More changes are coming for the NHS

By October 16, 2014EU insight

By Nicolle Laurie, Consultant, London

The NHS is, coining the words of Jeremy Hunt, becoming a ‘political football’. Over the past few weeks we have watched as Ed Miliband, David Cameron and Nick Clegg play tug of war over who loves it the most.

Since the party conference season has ended Cameron and Andrew Lansley, the former health secretary, have been attacked by members of their own front bench, who say the government’s worst mistake whilst in power has been the reorganisation of the NHS. Part of these changes was the promotion of George Freeman MP, who was promoted to Life Sciences Minister. This position is the first of its kind; focusing on genomics, genetics and NHS innovation, to name a few. 

Freeman has been speaking abroad and in the UK about the importance of his brief, which stretches across the Department of Health and Department of Business, Innovation and Skills. This morning he addressed leading figures in the digital health technology sector, at the AXA PPP healthcare and 2020 health event being held at the Design Museum in London. The focus of his speech, and others throughout the day was on health technology and its impact on patients and doctors.

Freeman spoke about the importance of genomics and how it underpins research, treatment and care. He said that gone are the days of patients being passive users of the health care system patients can now be an active participant by way of the latest technology – devices that track blood glucose levels by simply swiping it across your arm, or tiny implants that monitor your heart beat. Information from these devices is then fed directly back to the user. This allows the user, or rather the patient, to monitor any pre-existing conditions and highlight any concerns to their GP, directly from the data they themselves have gathered. This is the future of healthcare that Freeman envisages.

Jackie Fielding, VP for Medtronic, spoke about patients with pacemakers having their hearts monitored remotely, no longer needing to spend time sitting in a doctors waiting room – a monitoring system currently used in Southampton. The ability to collect and store a person’s medical information will revolutionise the way in which GPs work; allowing them to instantly pull up a person’s family history that can ensure a faster, more accurate diagnosis, as mentioned by Angus Campbell from IBM.
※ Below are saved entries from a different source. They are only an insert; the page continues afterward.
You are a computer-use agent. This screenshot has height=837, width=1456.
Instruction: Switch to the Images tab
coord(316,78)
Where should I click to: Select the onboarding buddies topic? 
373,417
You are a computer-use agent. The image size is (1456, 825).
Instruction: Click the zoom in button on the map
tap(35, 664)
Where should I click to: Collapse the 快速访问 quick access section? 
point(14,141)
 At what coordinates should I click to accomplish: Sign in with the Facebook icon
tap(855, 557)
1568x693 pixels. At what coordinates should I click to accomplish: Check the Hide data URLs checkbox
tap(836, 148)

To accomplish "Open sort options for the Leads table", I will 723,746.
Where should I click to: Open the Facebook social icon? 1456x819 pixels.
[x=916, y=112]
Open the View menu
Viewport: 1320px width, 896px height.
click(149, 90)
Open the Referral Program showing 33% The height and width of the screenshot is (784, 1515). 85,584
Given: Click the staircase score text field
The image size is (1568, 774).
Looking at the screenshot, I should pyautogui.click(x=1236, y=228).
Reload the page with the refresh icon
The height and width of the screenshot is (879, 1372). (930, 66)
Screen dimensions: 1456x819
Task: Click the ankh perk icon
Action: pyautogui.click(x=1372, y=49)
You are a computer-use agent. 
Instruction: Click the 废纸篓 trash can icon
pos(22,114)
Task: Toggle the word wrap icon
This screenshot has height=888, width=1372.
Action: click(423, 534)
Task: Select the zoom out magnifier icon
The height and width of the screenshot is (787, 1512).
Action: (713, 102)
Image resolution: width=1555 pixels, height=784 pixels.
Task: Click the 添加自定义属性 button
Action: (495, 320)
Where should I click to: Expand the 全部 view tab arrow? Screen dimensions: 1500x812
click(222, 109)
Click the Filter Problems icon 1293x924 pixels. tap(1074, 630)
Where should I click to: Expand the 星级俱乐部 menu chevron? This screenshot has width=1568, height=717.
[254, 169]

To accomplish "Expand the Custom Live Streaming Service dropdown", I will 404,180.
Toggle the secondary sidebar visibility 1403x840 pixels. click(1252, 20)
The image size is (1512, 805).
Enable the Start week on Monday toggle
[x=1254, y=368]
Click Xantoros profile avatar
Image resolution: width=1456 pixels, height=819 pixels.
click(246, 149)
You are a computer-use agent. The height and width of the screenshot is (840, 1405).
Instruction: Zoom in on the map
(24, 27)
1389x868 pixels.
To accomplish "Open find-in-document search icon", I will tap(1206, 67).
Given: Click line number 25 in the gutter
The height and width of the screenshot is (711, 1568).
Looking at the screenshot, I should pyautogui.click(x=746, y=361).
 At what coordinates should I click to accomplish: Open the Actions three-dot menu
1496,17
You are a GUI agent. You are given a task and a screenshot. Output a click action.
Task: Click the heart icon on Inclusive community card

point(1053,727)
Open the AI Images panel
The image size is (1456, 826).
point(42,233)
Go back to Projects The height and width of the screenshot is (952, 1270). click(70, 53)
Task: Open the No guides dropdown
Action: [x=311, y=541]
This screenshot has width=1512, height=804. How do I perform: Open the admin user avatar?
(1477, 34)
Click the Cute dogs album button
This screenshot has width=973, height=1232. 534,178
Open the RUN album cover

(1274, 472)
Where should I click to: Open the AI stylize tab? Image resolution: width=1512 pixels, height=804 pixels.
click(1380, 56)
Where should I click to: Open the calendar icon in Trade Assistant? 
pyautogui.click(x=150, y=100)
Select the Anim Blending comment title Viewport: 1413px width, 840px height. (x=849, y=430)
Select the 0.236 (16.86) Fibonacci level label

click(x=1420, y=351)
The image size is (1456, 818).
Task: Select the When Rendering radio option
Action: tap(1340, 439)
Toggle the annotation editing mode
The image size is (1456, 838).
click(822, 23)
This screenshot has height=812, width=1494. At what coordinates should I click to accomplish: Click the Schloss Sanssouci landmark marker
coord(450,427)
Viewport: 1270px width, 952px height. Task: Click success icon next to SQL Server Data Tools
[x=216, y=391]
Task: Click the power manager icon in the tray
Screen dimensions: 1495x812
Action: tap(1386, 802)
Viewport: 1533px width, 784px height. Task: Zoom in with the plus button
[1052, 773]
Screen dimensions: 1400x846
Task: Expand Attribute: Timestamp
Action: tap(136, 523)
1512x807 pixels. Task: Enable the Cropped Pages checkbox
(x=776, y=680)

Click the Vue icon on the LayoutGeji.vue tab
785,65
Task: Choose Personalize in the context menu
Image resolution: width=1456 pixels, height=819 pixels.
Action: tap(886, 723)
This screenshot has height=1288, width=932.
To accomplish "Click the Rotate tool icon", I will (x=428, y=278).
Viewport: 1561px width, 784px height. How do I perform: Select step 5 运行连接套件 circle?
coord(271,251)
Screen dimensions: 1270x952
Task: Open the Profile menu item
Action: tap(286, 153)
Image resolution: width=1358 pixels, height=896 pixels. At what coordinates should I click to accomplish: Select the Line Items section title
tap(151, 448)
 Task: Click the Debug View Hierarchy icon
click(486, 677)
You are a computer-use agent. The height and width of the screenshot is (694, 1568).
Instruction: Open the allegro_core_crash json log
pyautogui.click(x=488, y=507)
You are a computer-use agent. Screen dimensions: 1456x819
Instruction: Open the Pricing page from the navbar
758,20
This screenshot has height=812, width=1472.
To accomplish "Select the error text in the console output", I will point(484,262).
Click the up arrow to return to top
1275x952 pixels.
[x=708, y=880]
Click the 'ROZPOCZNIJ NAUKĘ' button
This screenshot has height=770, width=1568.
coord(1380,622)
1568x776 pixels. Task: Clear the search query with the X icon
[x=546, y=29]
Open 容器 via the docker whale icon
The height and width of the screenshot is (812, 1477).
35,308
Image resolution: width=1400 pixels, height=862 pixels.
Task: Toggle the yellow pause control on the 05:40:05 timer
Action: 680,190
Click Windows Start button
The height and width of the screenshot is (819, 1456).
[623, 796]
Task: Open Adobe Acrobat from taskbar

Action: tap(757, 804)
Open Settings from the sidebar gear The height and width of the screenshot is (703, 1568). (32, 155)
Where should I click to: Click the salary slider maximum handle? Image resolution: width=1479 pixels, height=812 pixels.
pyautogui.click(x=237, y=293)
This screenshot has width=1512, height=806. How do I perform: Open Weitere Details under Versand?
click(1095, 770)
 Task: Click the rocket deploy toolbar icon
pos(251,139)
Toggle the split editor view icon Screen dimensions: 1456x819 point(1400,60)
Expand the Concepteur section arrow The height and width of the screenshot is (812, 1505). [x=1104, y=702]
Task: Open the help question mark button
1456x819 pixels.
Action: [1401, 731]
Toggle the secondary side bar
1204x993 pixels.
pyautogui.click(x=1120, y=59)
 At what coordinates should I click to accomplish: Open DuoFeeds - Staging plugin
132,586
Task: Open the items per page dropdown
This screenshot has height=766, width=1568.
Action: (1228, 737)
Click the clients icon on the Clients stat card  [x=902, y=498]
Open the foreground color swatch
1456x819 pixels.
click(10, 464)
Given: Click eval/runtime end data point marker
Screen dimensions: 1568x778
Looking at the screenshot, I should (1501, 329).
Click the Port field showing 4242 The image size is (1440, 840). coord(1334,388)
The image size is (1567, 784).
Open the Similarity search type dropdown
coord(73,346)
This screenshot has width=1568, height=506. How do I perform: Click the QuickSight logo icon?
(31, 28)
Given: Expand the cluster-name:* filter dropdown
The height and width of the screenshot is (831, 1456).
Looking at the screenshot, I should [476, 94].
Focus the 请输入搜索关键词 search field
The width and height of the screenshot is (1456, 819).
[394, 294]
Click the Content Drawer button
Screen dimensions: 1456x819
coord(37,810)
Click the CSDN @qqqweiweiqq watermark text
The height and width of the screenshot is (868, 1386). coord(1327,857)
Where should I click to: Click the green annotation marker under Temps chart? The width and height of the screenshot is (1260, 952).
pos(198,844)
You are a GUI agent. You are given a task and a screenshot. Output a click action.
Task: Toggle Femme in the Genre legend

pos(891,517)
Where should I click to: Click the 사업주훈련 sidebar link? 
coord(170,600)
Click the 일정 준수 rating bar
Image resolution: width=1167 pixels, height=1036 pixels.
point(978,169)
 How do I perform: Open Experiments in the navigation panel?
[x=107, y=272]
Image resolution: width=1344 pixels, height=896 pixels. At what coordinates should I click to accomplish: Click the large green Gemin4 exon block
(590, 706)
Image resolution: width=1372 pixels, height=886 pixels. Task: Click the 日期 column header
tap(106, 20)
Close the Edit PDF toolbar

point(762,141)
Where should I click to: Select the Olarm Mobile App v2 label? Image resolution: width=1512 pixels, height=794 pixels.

However, the one area that needs to be considered with all of these technological advances is the storage of data. The government has been calling for patient’s data to be collected, stored and shared in the form of, but people were and are hesitant to allow this.  In order for health to become completely digital in the next 5-6 years, a target that Freeman outlined this morning, people must feel that they can trust companies, GPs and the government with their private, medical data; something that the government will have to address.